Call Sign Chaos: Learning to Lead by Jim Mattis and Bing West

             Call Sign Chaos was an even better book than I thought it would be. Public figures’ memoirs can be pretty weak because they don’t want to offend and want to make sure they are telling their side of history. In some ways, Mattis’ book has those flaws. He almost entirely skips over his childhood and young life, more or less emerging as a battalion commander in Operation Desert Storm out of thin air. Similarly, his life ends before he joins the Trump administration, with only oblique references to that time. In some sense, that is more tactful, but as a reader I would have definitely enjoyed digging deeper into those morally difficult times. He also never dealt with his time as a member of the board of Theranos. But despite those shortcomings, the book reads like a leadership manual, with Mattis extolling the virtues of reading heavily, knowing the people who work for you, and other major leadership lessons.

            Chief among all the leadership lessons Mattis delivers in the book is to train your subordinates well, deliver clear intent to them, and to empower them to act without returning for your permission. Mattis quotes heavily from British Field Marshal Viscount Slim, who fought with General Joe Stilwell in Burma in World War Two, especially with regard to this lesson. Slim wrote that “acting without orders, in anticipation of orders, or without waiting for approval yet always within the overall intention, must become second nature in any form of warfare…. Acting without orders … yet always within the overall intention.”

            With regard to the presidents he served under, Mattis’ clear favorite is George HW Bush.
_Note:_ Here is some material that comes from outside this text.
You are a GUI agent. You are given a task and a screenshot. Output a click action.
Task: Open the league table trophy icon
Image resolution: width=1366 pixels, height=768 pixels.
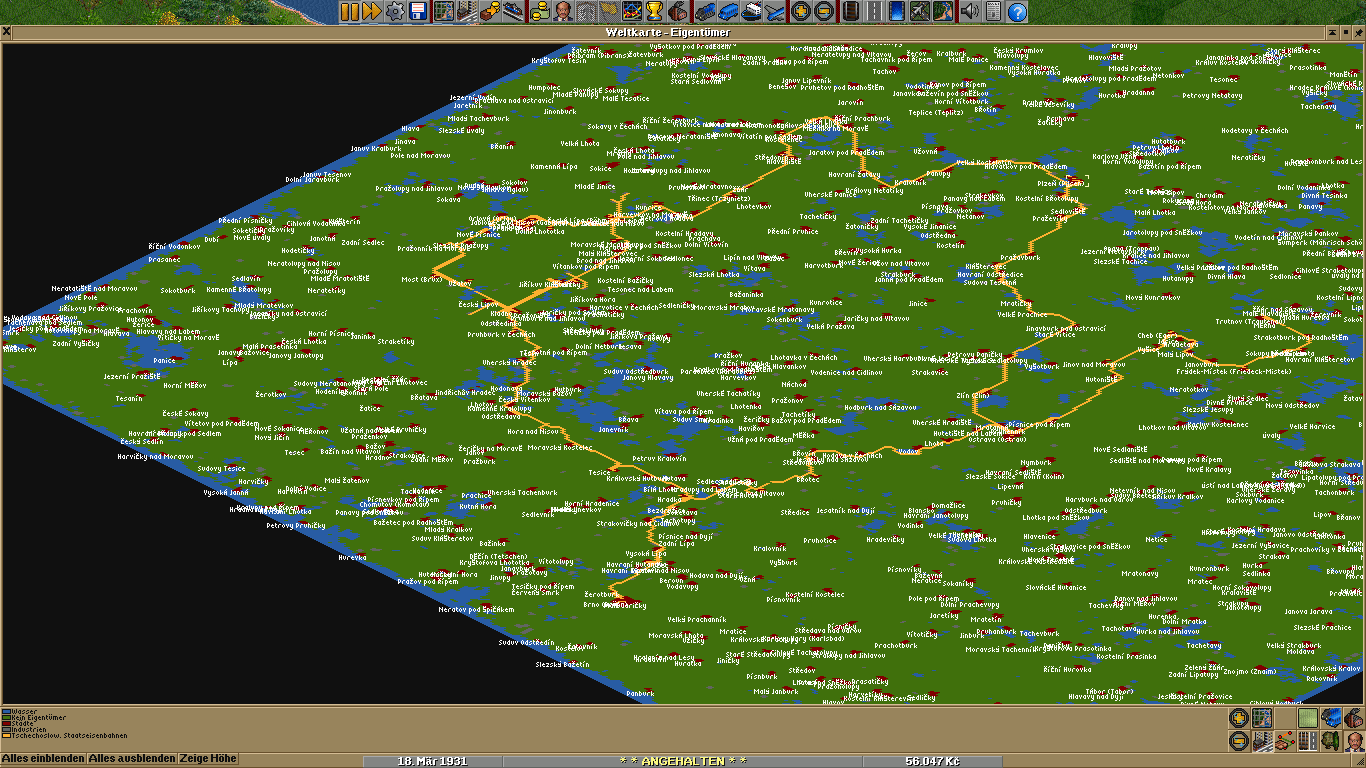[654, 12]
He is the only president that Mattis regards as truly successful in war and foreign affairs. Of Clinton he has no comment. Of Bush 43, Mattis admired the direction he lead in, but expressed frustration that the messages he passed up the chain seemed to go unheard and that the United States was left rudderless after the initial Iraq invasion. Obama he felt was weak and too timid in the Middle East. And clearly he strongly disliked Trump, but we don’t get a lot from him about Trump.

Miscellaneous Facts:

  • Mattis spent a night in jail while a student at Central Washington State College for underage drinking. That definitely seems like the sort of thing that would stop you from becoming an officer these days.
  • “If you haven’t read hundreds of books, you are functionally illiterate, and you will be incompetent, because your personal experiences aren’t broad enough to sustain you.”
  • Mattis is known as CHAOS due to a tongue-in-cheek comment made by then-Lieutenant Colonel John Toolan, who wrote it out as, “Does the Colonel Have Another Outstanding Solution?”
  • Mattis closed staff meeting by insisting that someone put him on the spot with one hard question before they finished. This helped him know what kept his subordinates up at night and helped him identify weak spots in the scheme of maneuver.
  • Clearly General Mattis views General Zinni as an important mentor to him, as he mentions turning to Zinni several times for advice.
  • Mattis cites a conversation with then-Vice President Joe Biden in 2010 in which Biden was very insistent on withdrawal from Iraq as quickly as possible, foreshadowing the withdrawal from Afghanistan a decade later.